EXERCISE GOAL >> Please set down only the lines below starting with the line with "You are a GUI" and going on through the line with "640x436 pixels.", verbatim and without pictures.

-- TASK MATERIAL follows --

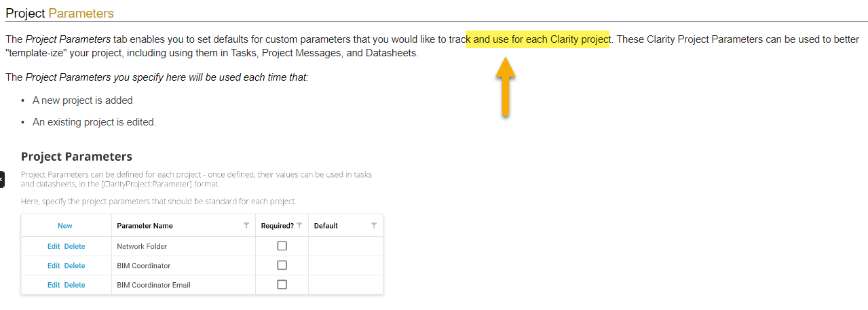Click New to add a parameter
The width and height of the screenshot is (868, 310).
65,226
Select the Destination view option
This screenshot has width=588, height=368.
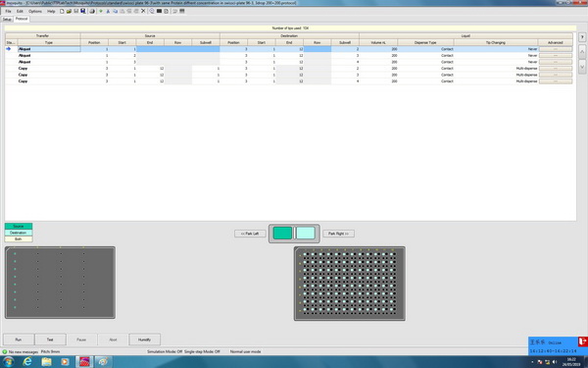click(x=19, y=233)
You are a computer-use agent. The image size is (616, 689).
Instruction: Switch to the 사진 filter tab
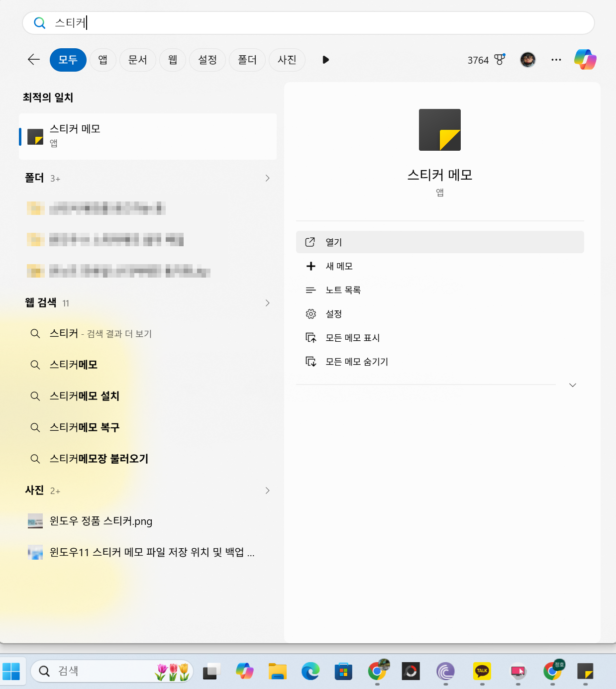(x=287, y=59)
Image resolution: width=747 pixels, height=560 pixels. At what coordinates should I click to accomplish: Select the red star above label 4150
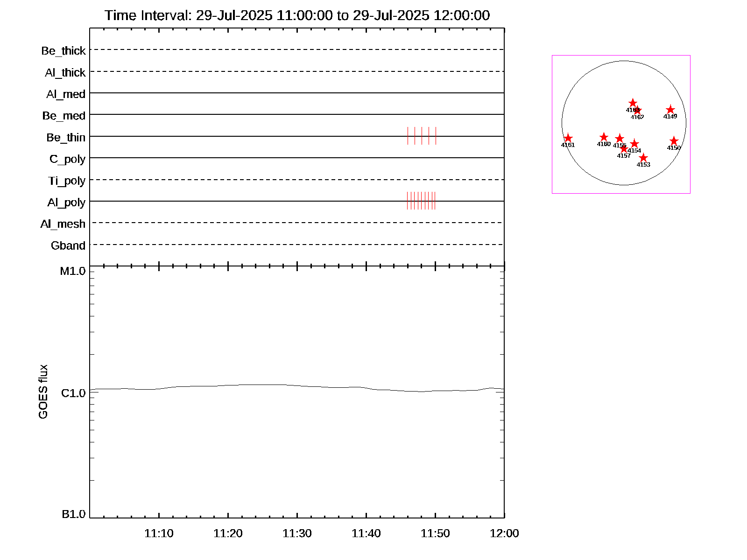[x=674, y=141]
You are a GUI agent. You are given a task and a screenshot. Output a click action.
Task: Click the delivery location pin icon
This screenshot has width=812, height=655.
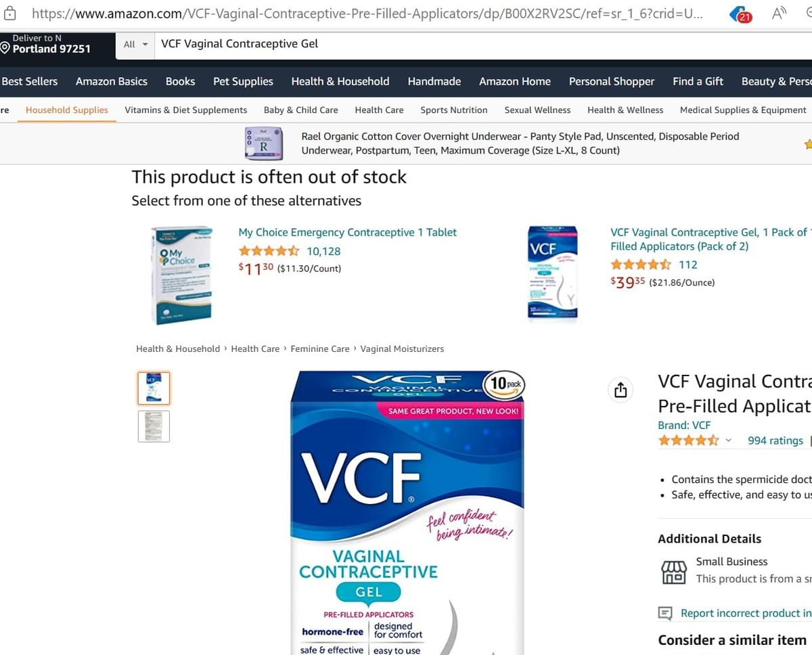pos(5,49)
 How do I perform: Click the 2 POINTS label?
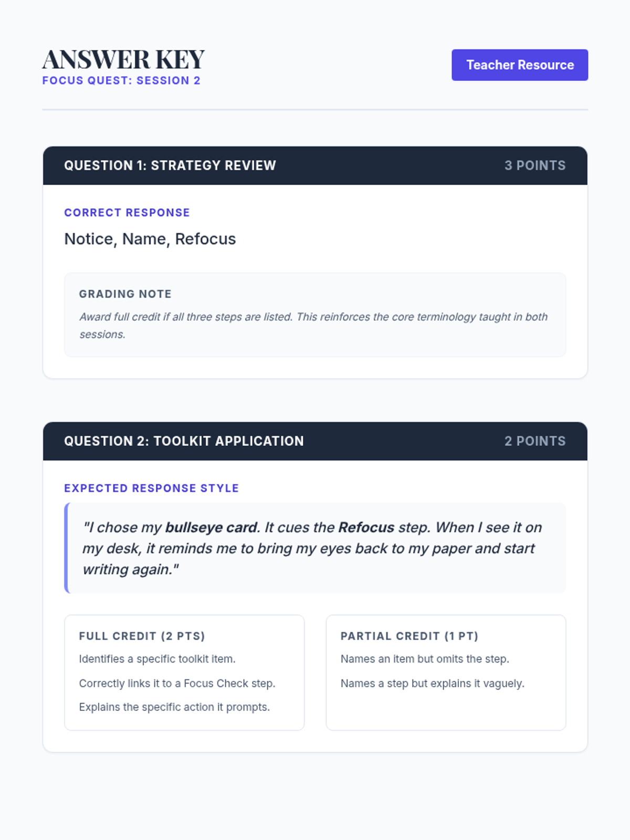(535, 441)
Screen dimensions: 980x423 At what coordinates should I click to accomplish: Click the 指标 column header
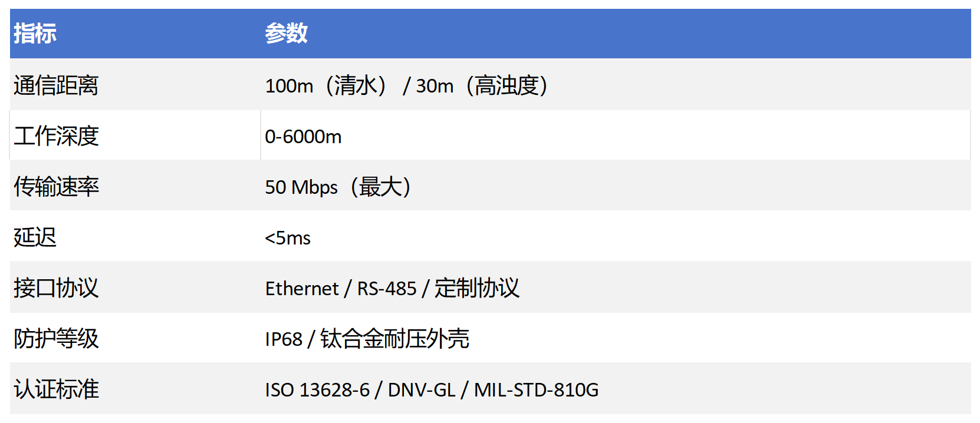[35, 34]
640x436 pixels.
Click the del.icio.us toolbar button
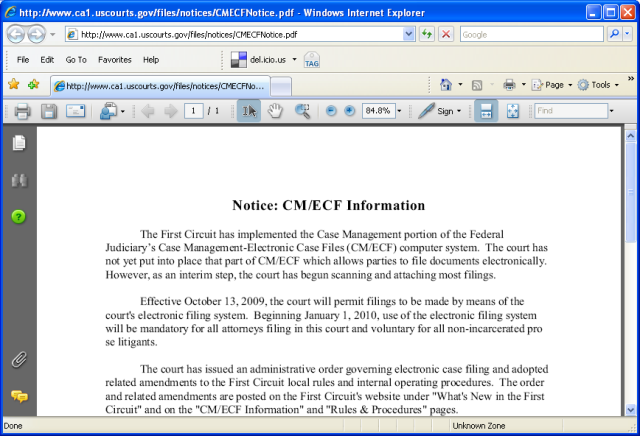tap(263, 60)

-- TASK MATERIAL concluded --

FINAL ANSWER >>
You are a GUI agent. You are given a task and a screenshot. Output a click action.
Task: Click the delivery location pin icon
This screenshot has width=812, height=655.
pos(5,49)
 How do I perform: Click the 2 POINTS label?
(535, 441)
Screen dimensions: 980x423 At what coordinates should I click to accomplish: Click the 指标 column header
[35, 34]
640x436 pixels.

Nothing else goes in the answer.